Archiwum Polityki

Palme i Kennedy,  morderstwa doskonałe?

20 lat temu, w mroźną i śnieżną noc, tuż przed północą, na głównej sztokholmskiej ulicy Sveavägen zastrzelono ówczesnego premiera Szwecji Olofa Palmego. Sprawcy do dziś nie odkryto. Ale kryminalistyka nie stoi w miejscu.

Opera w Malmö postanowiła uczcić rocznicę wystawieniem słynnej opery Verdiego „Bal maskowy”. To dramat sceniczny oparty na prawdziwym wydarzeniu z końca XVIII w., kiedy to spiskująca przeciwko Gustawowi III szwedzka arystokracja zasztyletowała swego króla. Zamiast króla mamy jednak na scenie w Malmö postać ucharakteryzowaną na Palmego. Kiedy obecny monarcha Szwecji Karol XVI Gustaw dowiedział się o zmianie libretta, nie pierwszej zresztą w historii tego dzieła, odwołał zapowiedziany wcześniej udział w premierowym przedstawieniu.
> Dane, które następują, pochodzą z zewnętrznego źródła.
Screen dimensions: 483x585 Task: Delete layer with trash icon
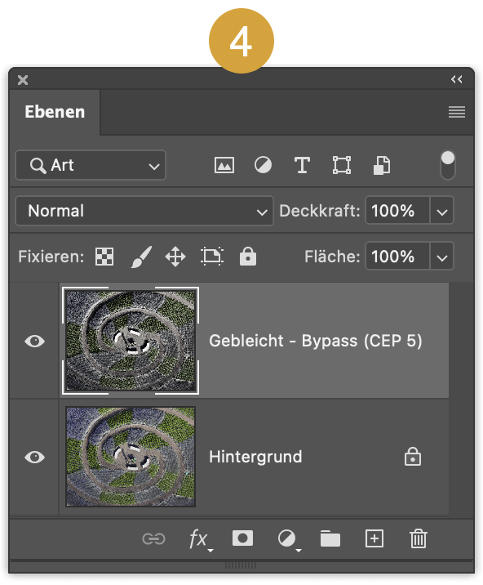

Wolał najwidoczniej oglądać na scenie zamach na swego poprzednika niż opowiadanie o śmierci polityka, który nadal porusza serca i umysły jego poddanych.

Olof Palme i Gustaw III byli równie kontrowersyjnymi politykami

, odpiera krytykę reżyser „Balu” Peter Oskarson. Obaj gorąco bronili swoich przekonań. Wzbudzali więc silne uczucia, zarówno miłość, jak i nienawiść. Verdi przedstawia króla, który cierpi z powodu pustki, jest zmęczony i zatroskany życiem, tęskni za czymś bardziej prawdziwym. Takim człowiekiem był Palme, utrzymuje Oskarson przypominając, że szwedzki premier tuż przed śmiercią obwieścił swym najbliższym zamiar ustąpienia i zajęcia się czymś, co przynosiłoby mu większą satysfakcję.

Zabójca Gustawa III kapitan Jakub Johan Anckarström został ujęty i stracony na otaczających Sztokholm wzgórzach. Kim był morderca Palmego, do dziś nie wiadomo. Nie znamy również motywów zbrodni. Wokół szwedzkiego premiera jeszcze za jego życia krążyło wiele mitów. Rozpowszechniano pogłoski, że był narkomanem, że cierpiał na zaburzenia psychiczne i miał być potajemnie leczony. Jako człowiek wywodzący się z arystokracji nie był zbyt dobrze traktowany we własnej partii socjaldemokratycznej, wiernej wówczas ideałom marksizmu.